The SUPIR_model_loader_v2 node is designed to initialize and prepare the SUPIR model for use, specifically by loading the model's state from a specified path and optionally adjusting its precision for memory efficiency. This node plays a crucial role in setting up the SUPIR model for subsequent image processing tasks, ensuring that the model is correctly loaded and ready for operation.

Input types

Required

  • model
    • Specifies the main model configuration for the SUPIR model loader, integrating various components like CLIP and VAE for enhanced image processing.
    • Comfy dtype: MODEL
    • Python dtype: str
  • clip
    • Specifies the CLIP model used in conjunction with the SUPIR model to enhance its capabilities, particularly for tasks involving image and text processing.
    • Comfy dtype: CLIP
    • Python dtype: str
  • vae
    • Specifies the VAE model used alongside the SUPIR model, contributing to the overall image processing and generation capabilities.
    • Comfy dtype: VAE
    • Python dtype: str
  • supir_model
    • Specifies the file paths to the SUPIR model checkpoints, which are essential for loading the model's state for use in image processing tasks.
    • Comfy dtype: COMBO[STRING]
    • Python dtype: List[str]
  • fp8_unet
    • A boolean flag that, when set, converts the model's weights to a lower precision format (torch.float8_e4m3fn) to save VRAM, with a slight impact on quality.
    • Comfy dtype: BOOLEAN
    • Python dtype: bool
  • diffusion_dtype
    • Determines the data type for diffusion operations, offering options like fp16, bf16, fp32, or auto for automatic selection based on the execution environment.
    • Comfy dtype: COMBO[STRING]
    • Python dtype: str

Optional

  • high_vram
    • A boolean flag that, when enabled, uses a high VRAM mode for loading model weights, potentially improving model loading speed.
    • Comfy dtype: BOOLEAN
    • Python dtype: bool

Output types

  • SUPIR_model
    • Comfy dtype: SUPIRMODEL
    • The loaded SUPIR model, ready for image processing tasks.
    • Python dtype: torch.nn.Module
  • SUPIR_VAE
    • Comfy dtype: SUPIRVAE
    • The loaded SUPIR VAE component, integral to the model's image processing capabilities.
    • Python dtype: torch.nn.Module

Usage tips

  • Infra type: GPU
  • Common nodes: unknown

Source code

class SUPIR_model_loader_v2:
    @classmethod
    def INPUT_TYPES(s):
        return {"required": {
            "model" :("MODEL",),
            "clip": ("CLIP",),
            "vae": ("VAE",),
            "supir_model": (folder_paths.get_filename_list("checkpoints"),),
            "fp8_unet": ("BOOLEAN", {"default": False}),
            "diffusion_dtype": (
                    [
                        'fp16',
                        'bf16',
                        'fp32',
                        'auto'
                    ], {
                        "default": 'auto'
                    }),
            },
            "optional": {
                "high_vram": ("BOOLEAN", {"default": False}),
            }
        }

    RETURN_TYPES = ("SUPIRMODEL", "SUPIRVAE")
    RETURN_NAMES = ("SUPIR_model","SUPIR_VAE",)
    FUNCTION = "process"
    CATEGORY = "SUPIR"
    DESCRIPTION = """
Loads the SUPIR model and merges it with the SDXL model.  

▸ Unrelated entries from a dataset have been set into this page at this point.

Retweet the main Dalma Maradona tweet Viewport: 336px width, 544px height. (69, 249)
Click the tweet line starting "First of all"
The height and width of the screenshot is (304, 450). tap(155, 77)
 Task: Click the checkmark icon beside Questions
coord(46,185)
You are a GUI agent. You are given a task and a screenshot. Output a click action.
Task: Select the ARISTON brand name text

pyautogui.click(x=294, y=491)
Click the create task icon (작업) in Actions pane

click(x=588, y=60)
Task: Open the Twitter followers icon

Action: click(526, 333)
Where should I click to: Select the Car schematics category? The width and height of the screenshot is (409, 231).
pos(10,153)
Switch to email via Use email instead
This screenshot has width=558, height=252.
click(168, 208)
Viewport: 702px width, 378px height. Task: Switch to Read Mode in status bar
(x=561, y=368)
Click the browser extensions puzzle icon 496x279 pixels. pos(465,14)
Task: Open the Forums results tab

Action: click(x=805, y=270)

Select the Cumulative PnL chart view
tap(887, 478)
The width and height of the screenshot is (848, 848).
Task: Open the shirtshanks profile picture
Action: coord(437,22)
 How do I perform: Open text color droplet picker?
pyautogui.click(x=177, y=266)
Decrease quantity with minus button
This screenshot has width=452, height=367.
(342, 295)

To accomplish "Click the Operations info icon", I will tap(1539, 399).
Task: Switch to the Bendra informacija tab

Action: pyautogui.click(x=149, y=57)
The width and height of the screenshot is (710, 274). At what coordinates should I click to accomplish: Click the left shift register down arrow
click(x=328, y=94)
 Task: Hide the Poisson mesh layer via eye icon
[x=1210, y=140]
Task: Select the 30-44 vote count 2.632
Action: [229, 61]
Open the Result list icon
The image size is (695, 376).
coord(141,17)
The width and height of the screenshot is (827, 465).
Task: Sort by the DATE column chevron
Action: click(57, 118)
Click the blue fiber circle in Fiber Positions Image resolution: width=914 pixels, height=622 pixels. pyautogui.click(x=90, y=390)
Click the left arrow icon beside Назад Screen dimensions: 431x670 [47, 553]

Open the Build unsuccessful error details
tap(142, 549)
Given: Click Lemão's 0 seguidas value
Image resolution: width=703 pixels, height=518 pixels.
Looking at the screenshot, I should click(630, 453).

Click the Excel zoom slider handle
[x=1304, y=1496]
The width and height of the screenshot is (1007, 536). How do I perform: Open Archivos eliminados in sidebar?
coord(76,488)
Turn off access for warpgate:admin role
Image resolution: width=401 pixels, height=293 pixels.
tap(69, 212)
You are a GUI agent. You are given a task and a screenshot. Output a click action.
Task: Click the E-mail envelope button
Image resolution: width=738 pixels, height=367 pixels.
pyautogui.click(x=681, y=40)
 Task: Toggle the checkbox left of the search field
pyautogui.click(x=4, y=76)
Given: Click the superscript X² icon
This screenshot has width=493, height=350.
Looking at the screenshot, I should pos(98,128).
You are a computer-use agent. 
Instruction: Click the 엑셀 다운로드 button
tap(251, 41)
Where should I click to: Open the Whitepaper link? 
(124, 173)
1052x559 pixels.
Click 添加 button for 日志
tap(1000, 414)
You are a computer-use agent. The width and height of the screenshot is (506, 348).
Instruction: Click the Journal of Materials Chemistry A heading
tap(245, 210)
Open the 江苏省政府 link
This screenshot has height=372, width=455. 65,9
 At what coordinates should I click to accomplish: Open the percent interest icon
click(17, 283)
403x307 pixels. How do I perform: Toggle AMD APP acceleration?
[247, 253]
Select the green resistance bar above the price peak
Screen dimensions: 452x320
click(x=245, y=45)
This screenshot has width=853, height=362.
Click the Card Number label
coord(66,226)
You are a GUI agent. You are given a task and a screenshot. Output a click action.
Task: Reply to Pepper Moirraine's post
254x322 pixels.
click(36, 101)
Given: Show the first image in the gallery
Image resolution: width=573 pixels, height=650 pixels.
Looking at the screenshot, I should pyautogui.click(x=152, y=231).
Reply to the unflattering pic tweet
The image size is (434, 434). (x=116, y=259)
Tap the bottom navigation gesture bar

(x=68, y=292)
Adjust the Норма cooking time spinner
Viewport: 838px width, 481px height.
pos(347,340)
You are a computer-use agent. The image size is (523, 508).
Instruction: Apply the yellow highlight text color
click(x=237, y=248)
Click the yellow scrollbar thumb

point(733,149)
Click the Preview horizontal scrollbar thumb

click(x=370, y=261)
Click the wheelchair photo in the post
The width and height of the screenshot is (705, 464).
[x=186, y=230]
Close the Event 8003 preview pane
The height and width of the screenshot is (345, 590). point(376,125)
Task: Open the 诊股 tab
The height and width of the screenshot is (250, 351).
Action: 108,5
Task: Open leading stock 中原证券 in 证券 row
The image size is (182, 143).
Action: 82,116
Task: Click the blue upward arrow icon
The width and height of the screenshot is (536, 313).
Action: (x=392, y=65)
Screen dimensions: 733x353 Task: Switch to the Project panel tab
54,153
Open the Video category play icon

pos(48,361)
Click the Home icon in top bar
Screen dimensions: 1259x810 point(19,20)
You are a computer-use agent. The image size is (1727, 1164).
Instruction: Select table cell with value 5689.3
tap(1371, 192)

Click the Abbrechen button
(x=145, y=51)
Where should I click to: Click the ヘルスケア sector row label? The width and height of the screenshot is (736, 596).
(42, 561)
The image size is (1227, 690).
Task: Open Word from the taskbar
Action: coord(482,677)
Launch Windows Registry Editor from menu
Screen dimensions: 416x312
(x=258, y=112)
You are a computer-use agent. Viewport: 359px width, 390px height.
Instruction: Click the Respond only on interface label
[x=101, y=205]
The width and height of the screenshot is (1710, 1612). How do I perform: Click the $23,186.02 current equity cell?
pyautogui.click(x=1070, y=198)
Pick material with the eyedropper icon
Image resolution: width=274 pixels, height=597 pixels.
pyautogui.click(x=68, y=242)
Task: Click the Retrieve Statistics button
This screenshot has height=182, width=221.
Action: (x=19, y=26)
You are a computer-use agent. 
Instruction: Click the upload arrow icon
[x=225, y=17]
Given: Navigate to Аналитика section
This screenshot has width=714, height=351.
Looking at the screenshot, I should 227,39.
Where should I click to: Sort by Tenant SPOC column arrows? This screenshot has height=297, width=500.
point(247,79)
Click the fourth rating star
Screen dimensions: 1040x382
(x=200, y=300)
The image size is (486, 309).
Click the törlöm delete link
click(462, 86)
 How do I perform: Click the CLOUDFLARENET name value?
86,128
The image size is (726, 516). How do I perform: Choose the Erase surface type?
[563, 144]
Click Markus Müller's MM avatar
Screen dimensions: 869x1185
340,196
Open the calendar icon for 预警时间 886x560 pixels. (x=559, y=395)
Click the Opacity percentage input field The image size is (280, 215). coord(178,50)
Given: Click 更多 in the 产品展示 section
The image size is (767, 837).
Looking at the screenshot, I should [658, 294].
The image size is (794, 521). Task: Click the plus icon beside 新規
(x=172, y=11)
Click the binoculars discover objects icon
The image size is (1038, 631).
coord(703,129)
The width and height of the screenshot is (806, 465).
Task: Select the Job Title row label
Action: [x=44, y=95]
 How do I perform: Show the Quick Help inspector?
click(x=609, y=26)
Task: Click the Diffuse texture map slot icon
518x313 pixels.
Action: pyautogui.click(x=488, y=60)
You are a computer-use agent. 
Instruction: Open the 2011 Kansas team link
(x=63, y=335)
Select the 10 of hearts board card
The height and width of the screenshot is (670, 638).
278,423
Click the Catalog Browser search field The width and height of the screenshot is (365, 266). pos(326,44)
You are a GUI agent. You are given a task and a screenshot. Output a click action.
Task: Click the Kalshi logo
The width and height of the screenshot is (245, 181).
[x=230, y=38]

Diffusion type should be kept on auto, unless you have issues loading the model.  
fp8_unet casts the unet weights to torch.float8_e4m3fn, which saves a lot of VRAM but has slight quality impact.  
high_vram: uses Accelerate to load weights to GPU, slightly faster model loading.
"""

    def process(self, supir_model, diffusion_dtype, fp8_unet, model, clip, vae, high_vram=False):
        if high_vram:
            device = mm.get_torch_device()
        else:
            device = mm.unet_offload_device()
        print("Loading weights to: ", device)
        mm.unload_all_models()

        SUPIR_MODEL_PATH = folder_paths.get_full_path("checkpoints", supir_model)

        config_path = os.path.join(script_directory, "options/SUPIR_v0.yaml")
        clip_config_path = os.path.join(script_directory, "configs/clip_vit_config.json")
        tokenizer_path = os.path.join(script_directory, "configs/tokenizer")

        custom_config = {
            'diffusion_dtype': diffusion_dtype,
            'supir_model': supir_model,
            'fp8_unet': fp8_unet,
            'model': model,
            "clip": clip,
            "vae": vae
        }

        if diffusion_dtype == 'auto':
            try:
                if mm.should_use_fp16():
                    print("Diffusion using fp16")
                    dtype = torch.float16
                elif mm.should_use_bf16():
                    print("Diffusion using bf16")
                    dtype = torch.bfloat16
                else:
                    print("Diffusion using fp32")
                    dtype = torch.float32
            except:
                raise AttributeError("ComfyUI version too old, can't autodecet properly. Set your dtypes manually.")
        else:
            print(f"Diffusion using {diffusion_dtype}")
            dtype = convert_dtype(diffusion_dtype)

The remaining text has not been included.